Despite Facebook’s concerns in 2015, the social network continued to work with Cambridge Analytica. During the presidential election, Facebook employees assisting Donald Trump’s digital operation worked in the same office as Cambridge Analytica workers, according to a video by the BBC. One former Cambridge employee, Joseph Chancellor, continues to work at Facebook as a user-experience researcher, according to Facebook’s public website.
Some critics said Facebook’s actions on Friday were an insufficient response to a far-reaching data grab that had informed the decision-making of multiple political operations. Trump’s campaign paid Cambridge Analytica at least $6 million for data analysis in the final five months of a close election.

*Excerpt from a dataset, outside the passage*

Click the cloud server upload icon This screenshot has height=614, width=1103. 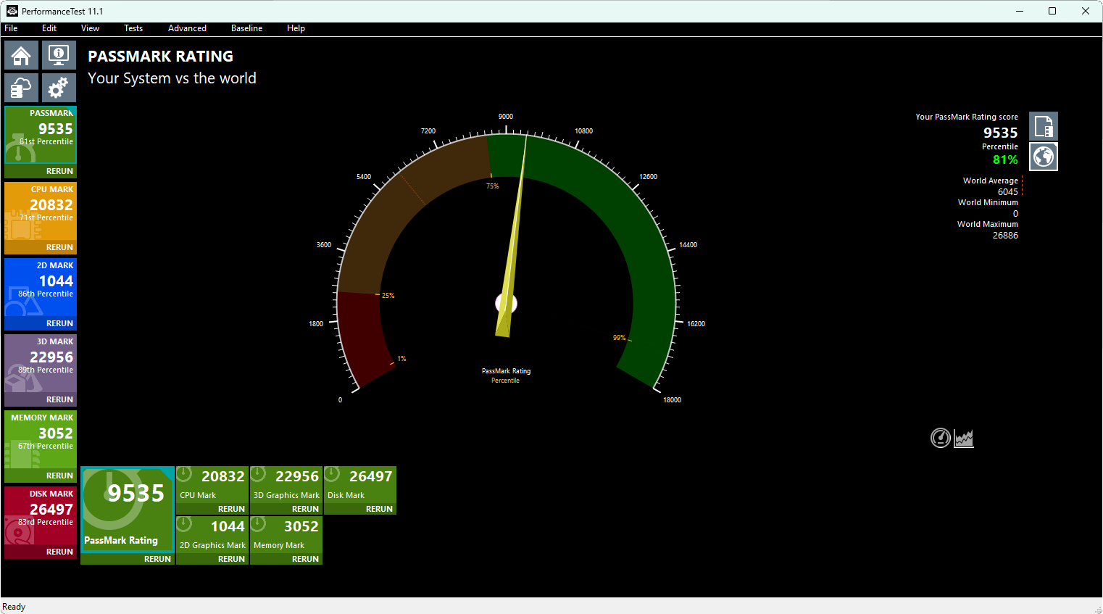21,88
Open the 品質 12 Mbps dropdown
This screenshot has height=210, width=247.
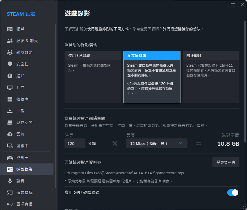pyautogui.click(x=157, y=143)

“This is more evidence that the online political advertising market is essentially the Wild West,” said Sen. Mark R. Warner (Va.), the top Democrat on the Senate Intelligence Committee, in a statement. “Whether it’s allowing Russians to purchase political ads, or extensive microtargeting based on ill-gotten user data, it’s clear that, left unregulated, this market will continue to be prone to deception and lacking in transparency.”

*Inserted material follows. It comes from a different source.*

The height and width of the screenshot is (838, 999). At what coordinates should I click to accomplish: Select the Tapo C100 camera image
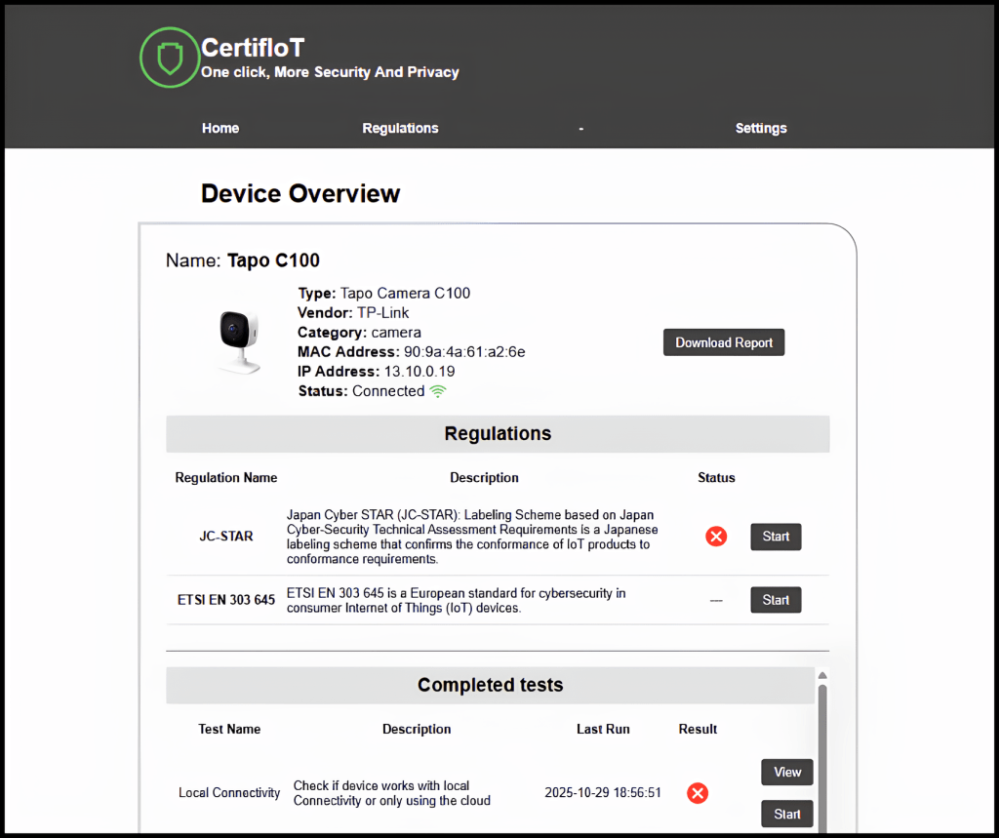click(237, 340)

Cambridge Analytica — which was funded by Trump supporter and hedge fund executive Robert Mercer, and once had on its board the president’s former senior adviser Stephen K. Bannon — has denied wrongdoing. The company has said its “psychometric profiles” could predict the personality and political leanings of most U.S. voters.
“We worked with Facebook over this period to ensure that they were satisfied that we had not knowingly breached any of Facebook’s terms of service and also provided a signed statement to confirm that all Facebook data and their derivatives had been deleted,” Cambridge Analytica said in a statement Saturday.

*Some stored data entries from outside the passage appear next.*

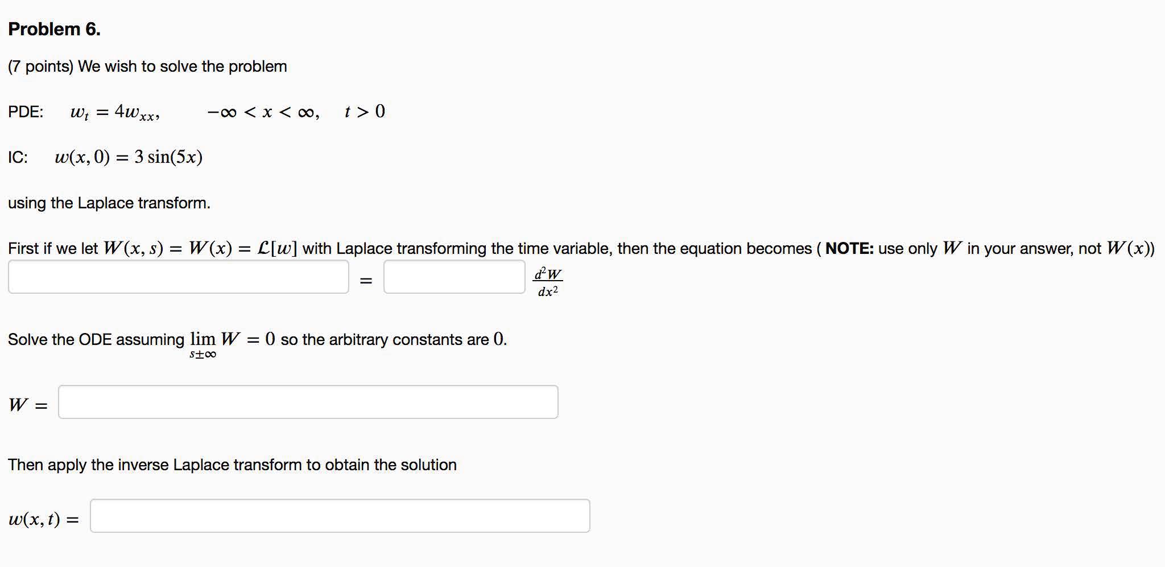
Task: Click the 'lim W = 0' limit expression
Action: pyautogui.click(x=232, y=342)
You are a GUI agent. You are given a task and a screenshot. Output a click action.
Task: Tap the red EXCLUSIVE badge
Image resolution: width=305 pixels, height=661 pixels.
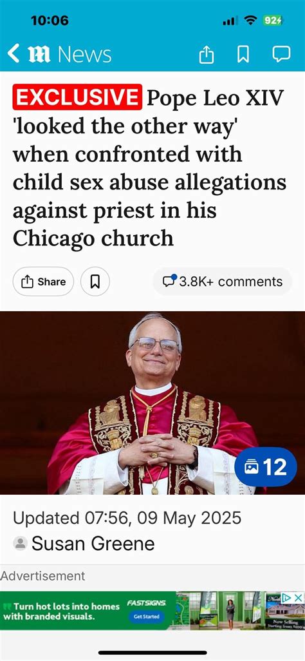[x=77, y=97]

The company’s actions in the United States and abroad have generated scrutiny from government investigators in Britain and the United States, who have been looking at Russian interference in elections.
In December, the Wall Street Journal reported that special counsel Robert S. Mueller III had requested documents from Cambridge Analytica, including copies of emails of any company employees who worked on the Trump campaign. On Saturday, a day after Facebook banned Cambridge Analytica, Massachusetts Attorney General Maura Healy (D) said she was opening up a probe into Facebook in response to news reports about Cambridge Analytica.
Elizabeth Denham, Britain’s information commissioner, also said Saturday that she was investigating whether Facebook data “may have been illegally acquired and used.”
The investigation is part of a broader probe, launched last year, into how political parties are using data analytics to target voters. “It is important that the public are fully aware of how information is used and shared in modern political campaigns and the potential impact on their privacy,” Denham said in a statement.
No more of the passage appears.